The executive order puts pressure on companies to settle alleged violations, because a company can receive or keep a contract if it promises to reach an agreement in the future with the complaining agency. Dozens of federal offices, ranging from the Equal Employment Opportunity Commission to the Occupational Health and Safety Administration, will have input into whether companies receive federal contracts.

A company such as IBM, which has multiple subcontractors, will have to keep track of their records to ensure that their actions do not result in IBM’s disqualification.

The AFL-CIO called for this executive order in its 2008 recommendations to the Obama-Biden Transition Project. It proposed the creation of a “government-wide database, searchable by employer through a common identifier, of violations of federal law in actions brought against employers by administrative agencies.”

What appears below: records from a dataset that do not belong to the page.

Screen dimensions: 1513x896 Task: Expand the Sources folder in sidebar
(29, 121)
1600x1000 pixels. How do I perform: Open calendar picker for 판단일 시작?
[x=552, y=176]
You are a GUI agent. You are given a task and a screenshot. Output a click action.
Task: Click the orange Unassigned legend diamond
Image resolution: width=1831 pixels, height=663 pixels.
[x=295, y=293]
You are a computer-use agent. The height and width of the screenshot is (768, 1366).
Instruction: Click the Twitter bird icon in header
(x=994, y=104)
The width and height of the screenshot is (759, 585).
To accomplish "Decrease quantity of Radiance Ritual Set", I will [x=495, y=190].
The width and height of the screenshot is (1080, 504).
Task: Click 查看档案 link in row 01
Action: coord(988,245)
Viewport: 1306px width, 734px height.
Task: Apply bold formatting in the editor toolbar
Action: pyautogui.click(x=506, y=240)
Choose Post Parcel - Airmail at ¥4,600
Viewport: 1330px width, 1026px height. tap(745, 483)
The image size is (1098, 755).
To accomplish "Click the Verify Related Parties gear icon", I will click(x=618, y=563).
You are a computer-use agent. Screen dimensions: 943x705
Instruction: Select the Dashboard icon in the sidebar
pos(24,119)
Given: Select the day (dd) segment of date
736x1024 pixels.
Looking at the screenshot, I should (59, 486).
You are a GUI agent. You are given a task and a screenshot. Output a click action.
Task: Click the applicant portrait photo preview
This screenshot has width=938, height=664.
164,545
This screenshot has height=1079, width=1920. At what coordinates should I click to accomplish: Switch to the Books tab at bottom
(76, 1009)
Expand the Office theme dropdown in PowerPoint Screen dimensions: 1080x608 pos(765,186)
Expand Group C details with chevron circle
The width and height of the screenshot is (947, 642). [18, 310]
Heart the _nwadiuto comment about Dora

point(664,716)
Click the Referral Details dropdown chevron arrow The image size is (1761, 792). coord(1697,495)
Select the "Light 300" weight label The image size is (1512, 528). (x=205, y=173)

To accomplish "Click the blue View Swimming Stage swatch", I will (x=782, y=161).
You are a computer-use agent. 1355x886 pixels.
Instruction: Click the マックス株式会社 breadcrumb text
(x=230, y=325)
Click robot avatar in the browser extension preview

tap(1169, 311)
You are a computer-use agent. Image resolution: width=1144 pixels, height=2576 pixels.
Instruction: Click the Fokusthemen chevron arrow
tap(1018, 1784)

Coincidentally, or not, even before the final regulations were issued, the National Labor Relations Board announced the creation of such a database on July 1, 2016, in a memo from Associate General Counsel Anne Purcell. As well as labor complaints, the NLRB now collects data on companies’ ID numbers and contractor status.

Unions that want to organize workplaces recognize that they now have new powers over employers by accusing them of unfair labor practices.

Teamsters for a Democratic Union (TDU), an organization that’s trying to rebuild the Teamsters, said on Aug. 22 that “the executive order gives unions unprecedented new leverage against companies and institutions that contract with the federal government.” TDU proposed that union officials say, “Unless you settle this strike within the next few days, and the union withdraws its charges, you are likely to be marked as a ‘repeat labor law offender,’ one of the highest categories of wrongdoing under the president’s order.”

The federal government will now play the role of Santa Claus by determining who has been allegedly naughty or nice. Federal contractors such as the Clinton Foundation may not worry about how a new administration will play the role of Santa. But ordinary Americans with federal contracts have reason to be afraid.

Diana Furchtgott-Roth is a columnist for MarketWatch. Her most recent book, co-written with Jared Meyer, is “Disinherited: How Washington Is Betraying America’s Young.” She is an unpaid adviser to Donald Trump.